Records to use:
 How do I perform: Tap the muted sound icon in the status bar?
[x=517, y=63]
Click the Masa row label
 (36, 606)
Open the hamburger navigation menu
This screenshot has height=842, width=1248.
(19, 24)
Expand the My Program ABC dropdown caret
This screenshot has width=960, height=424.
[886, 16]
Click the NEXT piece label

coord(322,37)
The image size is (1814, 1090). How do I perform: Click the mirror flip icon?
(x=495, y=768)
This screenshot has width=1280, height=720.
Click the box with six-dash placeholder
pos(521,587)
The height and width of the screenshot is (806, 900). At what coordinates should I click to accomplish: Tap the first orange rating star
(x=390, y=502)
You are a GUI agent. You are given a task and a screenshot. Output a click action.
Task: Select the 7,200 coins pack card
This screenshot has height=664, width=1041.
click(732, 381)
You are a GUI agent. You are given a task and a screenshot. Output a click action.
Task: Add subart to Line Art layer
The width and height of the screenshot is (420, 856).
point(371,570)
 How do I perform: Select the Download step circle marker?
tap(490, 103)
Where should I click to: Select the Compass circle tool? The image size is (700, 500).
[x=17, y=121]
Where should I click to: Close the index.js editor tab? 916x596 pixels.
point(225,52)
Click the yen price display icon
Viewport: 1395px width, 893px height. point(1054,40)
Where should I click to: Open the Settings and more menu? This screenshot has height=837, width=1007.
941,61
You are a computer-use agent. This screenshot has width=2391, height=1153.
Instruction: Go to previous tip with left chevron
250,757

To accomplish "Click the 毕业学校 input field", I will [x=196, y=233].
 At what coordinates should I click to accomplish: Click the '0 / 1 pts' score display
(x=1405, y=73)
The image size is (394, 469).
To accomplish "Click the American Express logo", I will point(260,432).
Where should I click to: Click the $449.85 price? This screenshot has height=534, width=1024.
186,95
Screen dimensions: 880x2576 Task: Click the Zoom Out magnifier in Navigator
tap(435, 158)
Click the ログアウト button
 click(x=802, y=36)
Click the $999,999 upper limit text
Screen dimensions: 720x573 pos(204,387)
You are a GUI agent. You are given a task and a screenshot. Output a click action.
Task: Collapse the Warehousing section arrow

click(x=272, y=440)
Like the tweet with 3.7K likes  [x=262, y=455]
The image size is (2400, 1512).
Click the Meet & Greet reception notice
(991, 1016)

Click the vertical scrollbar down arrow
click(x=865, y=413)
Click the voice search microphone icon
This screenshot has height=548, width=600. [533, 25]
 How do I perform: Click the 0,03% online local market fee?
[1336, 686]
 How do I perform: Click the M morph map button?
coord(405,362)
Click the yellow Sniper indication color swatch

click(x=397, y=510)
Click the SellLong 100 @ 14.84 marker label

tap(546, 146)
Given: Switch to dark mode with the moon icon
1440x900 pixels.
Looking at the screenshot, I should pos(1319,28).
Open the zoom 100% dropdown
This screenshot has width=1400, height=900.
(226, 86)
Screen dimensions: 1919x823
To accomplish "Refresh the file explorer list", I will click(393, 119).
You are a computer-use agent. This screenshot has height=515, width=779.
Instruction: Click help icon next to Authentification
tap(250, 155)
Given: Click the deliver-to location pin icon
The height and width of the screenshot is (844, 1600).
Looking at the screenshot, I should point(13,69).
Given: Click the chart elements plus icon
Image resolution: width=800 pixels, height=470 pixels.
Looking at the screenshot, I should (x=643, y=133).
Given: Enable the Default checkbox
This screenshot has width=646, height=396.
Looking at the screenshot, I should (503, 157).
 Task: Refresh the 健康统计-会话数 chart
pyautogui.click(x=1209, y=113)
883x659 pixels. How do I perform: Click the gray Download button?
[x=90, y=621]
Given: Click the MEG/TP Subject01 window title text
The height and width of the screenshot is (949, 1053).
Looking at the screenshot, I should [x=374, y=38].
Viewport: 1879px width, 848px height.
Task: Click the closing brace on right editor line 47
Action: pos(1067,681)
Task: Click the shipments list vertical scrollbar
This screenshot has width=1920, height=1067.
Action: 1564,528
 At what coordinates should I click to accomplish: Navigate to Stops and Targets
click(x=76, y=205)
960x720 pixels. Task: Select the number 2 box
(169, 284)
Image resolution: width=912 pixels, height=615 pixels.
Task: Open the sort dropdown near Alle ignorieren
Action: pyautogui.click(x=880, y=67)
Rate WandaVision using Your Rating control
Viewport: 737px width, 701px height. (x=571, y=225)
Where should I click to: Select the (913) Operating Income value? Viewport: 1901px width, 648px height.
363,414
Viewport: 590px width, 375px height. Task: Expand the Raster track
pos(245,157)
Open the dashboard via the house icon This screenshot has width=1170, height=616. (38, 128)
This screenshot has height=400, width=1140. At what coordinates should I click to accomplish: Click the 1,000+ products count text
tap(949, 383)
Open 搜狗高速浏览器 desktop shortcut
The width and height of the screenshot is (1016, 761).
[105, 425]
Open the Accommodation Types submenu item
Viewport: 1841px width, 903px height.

Exercise goal: Your answer should be the listing itself, repeated exactly.

Solution:
 How do I perform: Tap the muted sound icon in the status bar?
[x=517, y=63]
Click the Masa row label
 (36, 606)
Open the hamburger navigation menu
This screenshot has height=842, width=1248.
(19, 24)
Expand the My Program ABC dropdown caret
This screenshot has width=960, height=424.
[886, 16]
Click the NEXT piece label

coord(322,37)
The image size is (1814, 1090). How do I perform: Click the mirror flip icon?
(x=495, y=768)
This screenshot has width=1280, height=720.
Click the box with six-dash placeholder
pos(521,587)
The height and width of the screenshot is (806, 900). At what coordinates should I click to accomplish: Tap the first orange rating star
(x=390, y=502)
You are a GUI agent. You are given a task and a screenshot. Output a click action.
Task: Select the 7,200 coins pack card
This screenshot has height=664, width=1041.
click(732, 381)
You are a GUI agent. You are given a task and a screenshot. Output a click action.
Task: Add subart to Line Art layer
The width and height of the screenshot is (420, 856).
point(371,570)
 How do I perform: Select the Download step circle marker?
tap(490, 103)
Where should I click to: Select the Compass circle tool? The image size is (700, 500).
[x=17, y=121]
Where should I click to: Close the index.js editor tab? 916x596 pixels.
point(225,52)
Click the yen price display icon
Viewport: 1395px width, 893px height. point(1054,40)
Where should I click to: Open the Settings and more menu? This screenshot has height=837, width=1007.
941,61
You are a computer-use agent. This screenshot has width=2391, height=1153.
Instruction: Go to previous tip with left chevron
250,757

To accomplish "Click the 毕业学校 input field", I will [x=196, y=233].
 At what coordinates should I click to accomplish: Click the '0 / 1 pts' score display
(x=1405, y=73)
The image size is (394, 469).
To accomplish "Click the American Express logo", I will point(260,432).
Where should I click to: Click the $449.85 price? This screenshot has height=534, width=1024.
186,95
Screen dimensions: 880x2576 Task: Click the Zoom Out magnifier in Navigator
tap(435, 158)
Click the ログアウト button
 click(x=802, y=36)
Click the $999,999 upper limit text
Screen dimensions: 720x573 pos(204,387)
You are a GUI agent. You are given a task and a screenshot. Output a click action.
Task: Collapse the Warehousing section arrow

click(x=272, y=440)
Like the tweet with 3.7K likes  [x=262, y=455]
The image size is (2400, 1512).
Click the Meet & Greet reception notice
(991, 1016)

Click the vertical scrollbar down arrow
click(x=865, y=413)
Click the voice search microphone icon
This screenshot has height=548, width=600. [533, 25]
 How do I perform: Click the 0,03% online local market fee?
[1336, 686]
 How do I perform: Click the M morph map button?
coord(405,362)
Click the yellow Sniper indication color swatch

click(x=397, y=510)
Click the SellLong 100 @ 14.84 marker label

tap(546, 146)
Given: Switch to dark mode with the moon icon
1440x900 pixels.
Looking at the screenshot, I should pos(1319,28).
Open the zoom 100% dropdown
This screenshot has width=1400, height=900.
(226, 86)
Screen dimensions: 1919x823
To accomplish "Refresh the file explorer list", I will click(393, 119).
You are a computer-use agent. This screenshot has height=515, width=779.
Instruction: Click help icon next to Authentification
tap(250, 155)
Given: Click the deliver-to location pin icon
The height and width of the screenshot is (844, 1600).
Looking at the screenshot, I should point(13,69).
Given: Click the chart elements plus icon
Image resolution: width=800 pixels, height=470 pixels.
Looking at the screenshot, I should (x=643, y=133).
Given: Enable the Default checkbox
This screenshot has width=646, height=396.
Looking at the screenshot, I should (503, 157).
 Task: Refresh the 健康统计-会话数 chart
pyautogui.click(x=1209, y=113)
883x659 pixels. How do I perform: Click the gray Download button?
[x=90, y=621]
Given: Click the MEG/TP Subject01 window title text
The height and width of the screenshot is (949, 1053).
Looking at the screenshot, I should [x=374, y=38].
Viewport: 1879px width, 848px height.
Task: Click the closing brace on right editor line 47
Action: pos(1067,681)
Task: Click the shipments list vertical scrollbar
This screenshot has width=1920, height=1067.
Action: 1564,528
 At what coordinates should I click to accomplish: Navigate to Stops and Targets
click(x=76, y=205)
960x720 pixels. Task: Select the number 2 box
(169, 284)
Image resolution: width=912 pixels, height=615 pixels.
Task: Open the sort dropdown near Alle ignorieren
Action: pyautogui.click(x=880, y=67)
Rate WandaVision using Your Rating control
Viewport: 737px width, 701px height. (x=571, y=225)
Where should I click to: Select the (913) Operating Income value? Viewport: 1901px width, 648px height.
363,414
Viewport: 590px width, 375px height. Task: Expand the Raster track
pos(245,157)
Open the dashboard via the house icon This screenshot has width=1170, height=616. (38, 128)
This screenshot has height=400, width=1140. At what coordinates should I click to accomplish: Click the 1,000+ products count text
tap(949, 383)
Open 搜狗高速浏览器 desktop shortcut
The width and height of the screenshot is (1016, 761).
[105, 425]
Open the Accommodation Types submenu item
Viewport: 1841px width, 903px height.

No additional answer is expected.